Published: Ann Intern Med. 2019.

DOI: 10.7326/M18-2101

ORIGINAL RESEARCH |5 MARCH 2019

Measles, Mumps, Rubella Vaccination and Autism: A Nationwide Cohort Study

Anders Hviid, DrMedSci; Jørgen Vinsløv Hansen, PhD; Morten Frisch, DrMedSci; Mads Melbye, DrMedSci

Background: The hypothesized link between the measles, mumps, rubella (MMR) vaccine and autism continues to cause concern and challenge vaccine uptake.

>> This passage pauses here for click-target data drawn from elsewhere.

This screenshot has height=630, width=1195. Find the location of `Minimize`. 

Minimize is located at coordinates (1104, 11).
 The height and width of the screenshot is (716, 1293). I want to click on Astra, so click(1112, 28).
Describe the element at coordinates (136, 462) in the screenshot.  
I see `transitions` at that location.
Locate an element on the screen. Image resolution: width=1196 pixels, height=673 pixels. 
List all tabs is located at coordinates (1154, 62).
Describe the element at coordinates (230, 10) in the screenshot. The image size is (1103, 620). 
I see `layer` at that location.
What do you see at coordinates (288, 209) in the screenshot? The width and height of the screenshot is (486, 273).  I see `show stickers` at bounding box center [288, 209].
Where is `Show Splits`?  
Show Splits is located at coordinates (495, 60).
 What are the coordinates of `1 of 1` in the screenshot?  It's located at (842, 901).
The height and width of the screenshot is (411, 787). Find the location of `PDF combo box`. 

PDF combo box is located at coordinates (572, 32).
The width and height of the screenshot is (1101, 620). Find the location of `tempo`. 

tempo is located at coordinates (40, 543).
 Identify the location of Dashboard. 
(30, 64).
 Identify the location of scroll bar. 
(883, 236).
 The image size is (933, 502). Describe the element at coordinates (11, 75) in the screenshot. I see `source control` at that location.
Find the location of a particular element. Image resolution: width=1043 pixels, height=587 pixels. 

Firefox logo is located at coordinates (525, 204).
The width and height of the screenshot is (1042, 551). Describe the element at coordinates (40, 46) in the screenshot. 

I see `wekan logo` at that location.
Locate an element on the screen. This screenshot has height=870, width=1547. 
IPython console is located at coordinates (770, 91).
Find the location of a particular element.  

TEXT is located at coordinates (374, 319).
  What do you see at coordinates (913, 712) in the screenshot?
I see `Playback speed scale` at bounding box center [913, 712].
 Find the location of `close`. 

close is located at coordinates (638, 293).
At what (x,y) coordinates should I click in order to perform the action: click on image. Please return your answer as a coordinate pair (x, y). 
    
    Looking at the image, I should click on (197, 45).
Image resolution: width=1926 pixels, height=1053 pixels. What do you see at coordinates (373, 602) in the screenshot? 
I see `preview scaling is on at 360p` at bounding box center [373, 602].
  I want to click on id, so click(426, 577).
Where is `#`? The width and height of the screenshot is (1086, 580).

Objective: To evaluate whether the MMR vaccine increases the risk for autism in children, subgroups of children, or time periods after vaccination.

Design: Nationwide cohort study.

Setting: Denmark.

Participants: 657 461 children born in Denmark from 1999 through 31 December 2010, with follow-up from 1 year of age and through 31 August 2013.

Measurements:

Danish population registries were used to link information on MMR vaccination, autism diagnoses, other childhood vaccines, sibling history of autism, and autism risk factors to children in the cohort. Survival analysis of the time to autism diagnosis with Cox proportional hazards regression was used to estimate hazard ratios of autism according to MMR vaccination status, with adjustment for age, birth year, sex, other childhood vaccines, sibling history of autism, and autism risk factors (based on a disease risk score).

Results:

During 5 025 754 person-years of follow-up, 6517 children were diagnosed with autism (incidence rate, 129.7 per 100,000 person-years). Comparing MMR-vaccinated with MMR-unvaccinated children yielded a fully adjusted autism hazard ratio of 0.93 (95% CI, 0.85 to 1.02). Similarly, no increased risk for autism after MMR vaccination was consistently observed in subgroups of children defined according to sibling history of autism, autism risk factors (based on a disease risk score) or other childhood vaccinations, or during specified time periods after vaccination.

Limitation:

No individual medical chart review was performed.

Conclusion:

The study strongly supports that MMR vaccination does not increase the risk for autism, does not trigger autism in susceptible children, and is not associated with clustering of autism cases after vaccination. It adds to previous studies through significant additional statistical power and by addressing hypotheses of susceptible subgroups and clustering of cases.